Cancer starts in our cells. Cells are the small building blocks that come together to form the organs and tissues in our body. In general, cells divide to form new cells in a controlled fashion. That is how our body is able to grow, heal, and repair itself.

However, this process sometimes goes wrong, and some abnormal cells develop. Abnormal cells then divide, thus creating more and more abnormal cells. These cells form a growth, which is called a tumor.

Not all growths are cancerous.

A growth that isn't cancerous (i.e., a benign growth) cannot spread to other parts of the body.

On the other hand, if a growth is cancer (i.e., malignant), it can grow in nearby tissues.

Cancerous cells sometimes break off from the primary cancer site and travel to other parts of the body through the blood or the lymphatic system. When cancerous cells spread and come together to form a tumor in another part of the body, this is called secondary cancer.


It is important for your doctors to know what kind of cancer you have. Different cancer types are generally determined by the part of the body the tumor is in and the type of cells that make up the tumor.

The most common sites where cancer develops include the skin, lungs, breasts, prostate, colon, and rectum.

The three main types of cells that cancers start in are as follows:

  • Epithelial cells. Cancers that start in these cells are called carcinomas. About 80-90% of all cancer cases are carcinomas.
  • The cells of the blood and lymphatic system. Cancers that develop in this type of cells are called leukemias and lymphomas. Leukemias and lymphomas make up about 7% of all cancer cases.
  • Cells of connective tissue. Cancers that develop in these cells are called sarcomas. About 1% of all cancers are sarcomas.

Cancer can develop in other types of cells, but this happens only rarely.


Some cancer treatments target a particular area of the body. These are called localized treatments.

  • Surgery. The main treatment approach for many types of cancer is surgical removal of the tumor. This method is normally used for cancers found in one particular part of the body.
  • Radiotherapy. High-energy radiation is used to destroy the cancer cells. As this radiation is directed to the affected part of the body, there is risk of slight damage to healthy cells.

Other treatment approaches treat the entire body. This is called systemic treatment.

  • Chemotherapy. Chemotherapy is the administration of cancer-fighting medication (cytotoxic drugs) to destroy cancer cells. There are many types of chemotherapy drugs, and the choice of which one to use depends on the type of cancer the patient has.
  • Hormone therapy. Hormone therapy reduces hormone levels in the body or blocks hormones from affecting cancer cells. Doing so may slow the cancer's growth.
  • Targeted therapies. This type of therapy destroys cancer cells, mostly by interfering with the cancer's ability to grow or survive.

It is common for a patient to receive a combination of these therapies.


When cancer is first diagnosed, a treatment strategy is established to eliminate it. Either one treatment type or a combination of therapy approaches is used in order to reduce the likelihood that the cancer cells can survive.
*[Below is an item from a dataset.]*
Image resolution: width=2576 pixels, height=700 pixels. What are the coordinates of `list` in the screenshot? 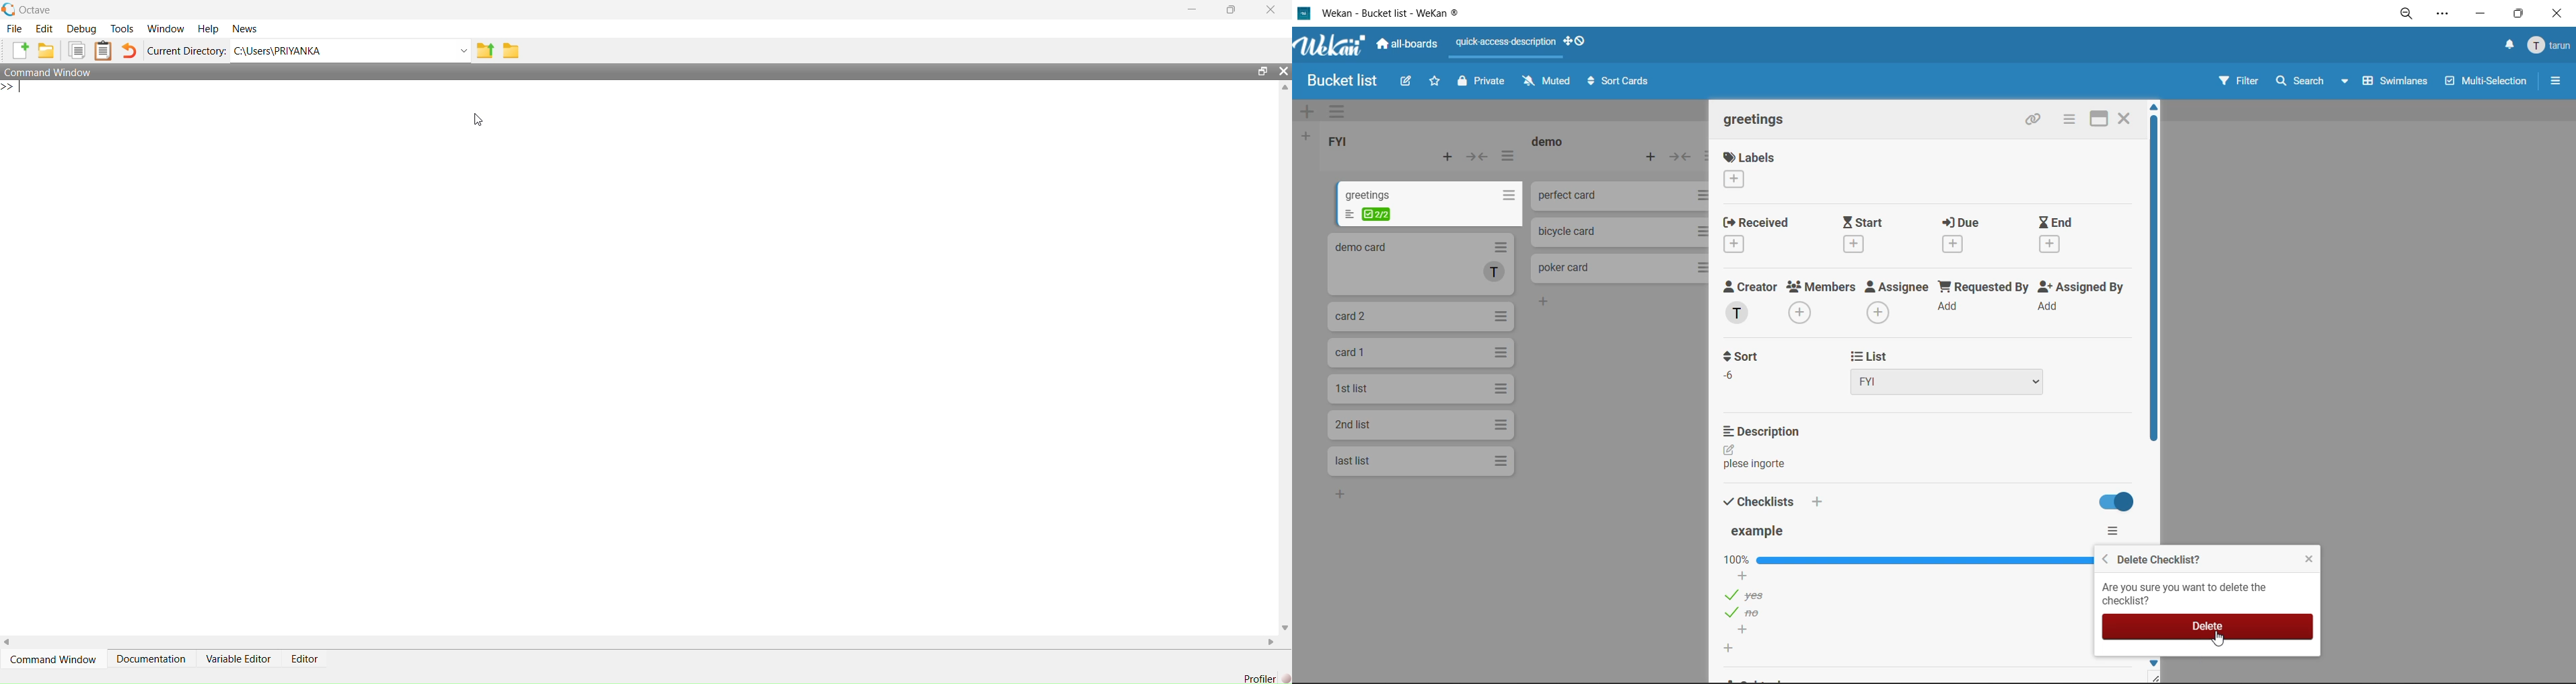 It's located at (1961, 370).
Sometimes, however, cancer cells remain after therapy. If this happens, the cancer may return. Cancer can even come back years after the initial treatment. It can reappear either in the same area of the body or in another part.

  • Recurrence in the same part of the body is known as local recurrence.
  • When cancer comes back in another part of the body, it is called metastasis, or secondary cancer.

In general, certain treatment strategies exist to control cases of reappearing cancer. Sometimes, it is possible to use these treatments to eliminate the cancer altogether.